EGU25-8954, updated on 14 Mar 2025
https://doi.org/10.5194/egusphere-egu25-8954
EGU General Assembly 2025
© Author(s) 2025. This work is distributed under
the Creative Commons Attribution 4.0 License.
Poster | Wednesday, 30 Apr, 16:15–18:00 (CEST), Display time Wednesday, 30 Apr, 14:00–18:00
 
Hall X3, X3.25
Wikimpacts 1.0: A new global climate impact database based on automated information extraction from Wikipedia
Ni Li1,2, Wim Thiery1, Shorouq Zahra3,6, Mariana Madruga de Brito4, Koffi Worou5,6, Murathan Kurfali3,6, Seppe Lampe1, Paul Munoz1, Clare Flynn5,6, Camila Trigoso1, Joakim Nivre3,6,7, Jakob Zscheischler2,8,9, and Gabriele Messori5,6,10
Ni Li et al.
  • 1Department of Water and Climate, Vrije Universiteit Brussel, Brussels, Belgium
  • 2Department of Hydro Sciences, TUD Dresden University of Technology, Dresden, Germany
  • 3RISE Research Institutes of Sweden, Sweden
  • 4Department of Urban and Environmental Sociology, Helmholtz Centre for Environmental Research - UFZ, Leipzig, Germany
  • 5Department of Earth Sciences, Uppsala University, Uppsala, Sweden
  • 6Swedish Centre for Impacts of Climate Extremes (climes), Uppsala University, Uppsala, Sweden
  • 7Department of Linguistics and Philology, Uppsala University, Uppsala, Sweden
  • 8Department of Compound Environmental Risks, Helmholtz Centre for Environmental Research — UFZ, Leipzig, Germany
  • 9Center for Scalable Data Analytics and Artificial Intelligence (ScaDS.AI), Dresden/Leipzig, Germany
  • 10Department of Meteorology and Bolin Centre for Climate Research, Stockholm University, Stockholm, Sweden

Extreme climate events like storms, heatwaves, wildfires, floods, and droughts pose serious threats to human society and ecosystems.
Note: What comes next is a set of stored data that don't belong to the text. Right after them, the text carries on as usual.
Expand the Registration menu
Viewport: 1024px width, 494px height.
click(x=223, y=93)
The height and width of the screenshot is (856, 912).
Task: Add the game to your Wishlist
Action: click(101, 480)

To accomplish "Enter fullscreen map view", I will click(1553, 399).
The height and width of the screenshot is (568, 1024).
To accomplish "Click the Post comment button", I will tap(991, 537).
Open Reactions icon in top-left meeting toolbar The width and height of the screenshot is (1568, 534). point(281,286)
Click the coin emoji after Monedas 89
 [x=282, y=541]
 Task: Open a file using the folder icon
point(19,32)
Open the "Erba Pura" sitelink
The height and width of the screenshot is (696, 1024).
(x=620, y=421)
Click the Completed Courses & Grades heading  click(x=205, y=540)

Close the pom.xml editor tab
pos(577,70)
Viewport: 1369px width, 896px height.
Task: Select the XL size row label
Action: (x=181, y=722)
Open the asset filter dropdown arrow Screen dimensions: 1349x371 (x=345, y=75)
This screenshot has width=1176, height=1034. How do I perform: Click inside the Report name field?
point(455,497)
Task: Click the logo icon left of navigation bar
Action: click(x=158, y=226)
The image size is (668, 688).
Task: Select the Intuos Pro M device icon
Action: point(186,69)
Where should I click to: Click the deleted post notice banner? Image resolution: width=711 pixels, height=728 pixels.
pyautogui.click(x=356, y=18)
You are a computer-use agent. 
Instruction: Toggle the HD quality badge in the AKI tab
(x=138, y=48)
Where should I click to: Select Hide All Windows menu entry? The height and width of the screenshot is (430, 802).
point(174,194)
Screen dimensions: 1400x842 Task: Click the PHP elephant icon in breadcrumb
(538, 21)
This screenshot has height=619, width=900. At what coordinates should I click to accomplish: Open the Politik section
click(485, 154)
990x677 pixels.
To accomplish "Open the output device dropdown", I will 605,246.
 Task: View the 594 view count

Measuring their impacts remains a crucial challenge scientifically. Although data linking climate hazards to socio-economic effects are crucial, their public availability is still relatively sparse. Existing open databases such as the Emergency Events Database (EM-DAT) and DesInventar Sendai offer some impact data on climate extremes,  but impact data on climate extremes also appear in newspapers, reports, and online sources like Wikipedia.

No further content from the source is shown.